Saturday’s Gold Cup final will feature the two teams named as favorites before the tournament began. Though they had two different paths to the final, both teams are no strangers to the CONCACAF tournament finale. Combined, Mexico and the US have won 9 of the last 10 Gold Cup tournaments and will be meeting in the final for the third straight tournament. In 2007, the US beat Mexico 2-1, but in 2009 Mexico took the Gold Cup with a 5-0 stomping of the Americans.
Both teams had some rocky situations at the beginning of the tournament this year. The US suffered its first group stage loss ever to Panama and found itself in a must-win situation against Guadeloupe, and Mexico lost 5 of its original roster players after they tested positive for a banned substance. Both teams however turned their luck around. The US finished its last three games with shutouts and Mexico has gone undefeated thus far outscoring their opponents 18-2.

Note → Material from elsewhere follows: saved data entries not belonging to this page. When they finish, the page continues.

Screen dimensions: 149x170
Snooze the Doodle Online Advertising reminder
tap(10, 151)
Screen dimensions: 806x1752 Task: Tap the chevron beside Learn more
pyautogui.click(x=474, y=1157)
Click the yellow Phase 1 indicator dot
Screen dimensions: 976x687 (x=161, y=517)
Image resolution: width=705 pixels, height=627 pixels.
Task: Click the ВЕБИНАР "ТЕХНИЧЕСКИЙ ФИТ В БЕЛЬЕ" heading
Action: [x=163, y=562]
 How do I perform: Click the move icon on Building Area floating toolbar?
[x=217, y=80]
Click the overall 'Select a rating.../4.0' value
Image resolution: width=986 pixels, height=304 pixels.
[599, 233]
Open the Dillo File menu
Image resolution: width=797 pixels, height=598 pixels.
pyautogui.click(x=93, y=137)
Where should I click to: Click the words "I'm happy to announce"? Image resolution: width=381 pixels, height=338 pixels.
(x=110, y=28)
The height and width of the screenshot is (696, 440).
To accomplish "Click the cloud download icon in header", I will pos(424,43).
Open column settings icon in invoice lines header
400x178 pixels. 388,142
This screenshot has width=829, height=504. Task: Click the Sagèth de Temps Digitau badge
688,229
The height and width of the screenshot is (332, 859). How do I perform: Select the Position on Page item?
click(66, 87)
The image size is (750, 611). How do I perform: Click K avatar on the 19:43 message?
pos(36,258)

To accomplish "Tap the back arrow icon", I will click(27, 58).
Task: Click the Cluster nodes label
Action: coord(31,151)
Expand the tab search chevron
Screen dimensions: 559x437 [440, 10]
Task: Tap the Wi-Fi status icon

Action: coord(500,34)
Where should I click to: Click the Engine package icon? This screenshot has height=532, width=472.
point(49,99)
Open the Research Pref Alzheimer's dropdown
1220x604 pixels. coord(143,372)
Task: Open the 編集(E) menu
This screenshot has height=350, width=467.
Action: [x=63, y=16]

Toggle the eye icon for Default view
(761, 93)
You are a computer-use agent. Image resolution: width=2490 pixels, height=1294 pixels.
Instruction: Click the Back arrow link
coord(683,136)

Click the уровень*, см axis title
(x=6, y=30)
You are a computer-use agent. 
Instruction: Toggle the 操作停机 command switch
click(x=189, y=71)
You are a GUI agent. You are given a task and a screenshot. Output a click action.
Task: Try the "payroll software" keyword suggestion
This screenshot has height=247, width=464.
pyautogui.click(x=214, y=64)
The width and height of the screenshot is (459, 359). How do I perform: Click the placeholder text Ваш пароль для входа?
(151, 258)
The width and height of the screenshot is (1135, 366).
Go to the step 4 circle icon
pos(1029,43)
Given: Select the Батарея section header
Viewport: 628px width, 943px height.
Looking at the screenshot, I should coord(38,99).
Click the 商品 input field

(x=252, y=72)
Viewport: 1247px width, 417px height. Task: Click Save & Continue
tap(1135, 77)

With their past successes the key match-ups will most likely take place between the US defense and the Mexican attack. The US started off shaky, but after Coach Bradley brought in Lichaj at left back and slid Bocanegra into the center, the US has posted three straight shutouts. Running at the American back four will be Mexico’s “baby-faced killer” Javier “Chicharito” Hernandez who is having a very productive tournament after finishing his first season in England with Manchester United. Most of the responsibility will fall on the shoulders of Bocanegra who will be responsible for keeping the back line secure and together. Our outside backs have done well on defense and in the attack so far and hopefully still have one more game left in them so they can deal with more speedy wingers.
The big stories in the midfield have been Donovan’s absence from the starting line-up and Adu’s triumphant return to the national team. I wouldn’t expect Adu to do any more than come in as a late game substitute, but it was good to see him suit up once again. The question of Donovan is a bit trickier. Donovan has been a figure in the recent Mexico-US rivalries and I can’t imagine that Bradley would sit him for a third straight game. However, bringing Donovan in as a second half sub worked well for the US and having him on the bench has given Bedoya and Kljestan their chance to have a greater impact. Will Bradley mess with a line-up that has worked two games in a row?.
When Altidore went down with a hamstring injury, the US lost its go-to forward option. However, Agudelo has stepped up from his poor group stage performances and filled in well, nearly scoring against Panama with a diving header. Against Mexico, Agudelo is going to have to stay in form and preferably improve more in order to break through a back line that has only allowed two goals this tournament and to take some of the attention away from Clint Dempsey, who is having an amazing tournament for the US and is surely on Mexico’s radar as our more dangerous attacking player. Dempsey could see himself up top this game, but chances are Bradley will keep the formation that has worked for the team the past two games.
There are two factors that could aid Mexico’s chances of winning the cup. Despite the US hosting the tournament, a sold-out crowd at the Rose Bowl will mean a greater number of Mexico supporters. Is there any amount of success the US team can accomplish in order for them to have a real home crowd against Mexico in the South West? The other factor will be fatigue. The US has had no opportunity to rest any of our starters (with the exception of Donovan) so far this tournament. The final marks the US’s 6th game in 18 days and with only a three-day turnaround from them semi-finals there could be some heavy legs on the field. Mexico will also be experiencing fatigue after the team needed an extra 30 minutes to take down Honduras.
Kick off for the final is scheduled for 8:00 CST with pregame starting at 7:30. You can catch all the action on FOX Soccer and Univision.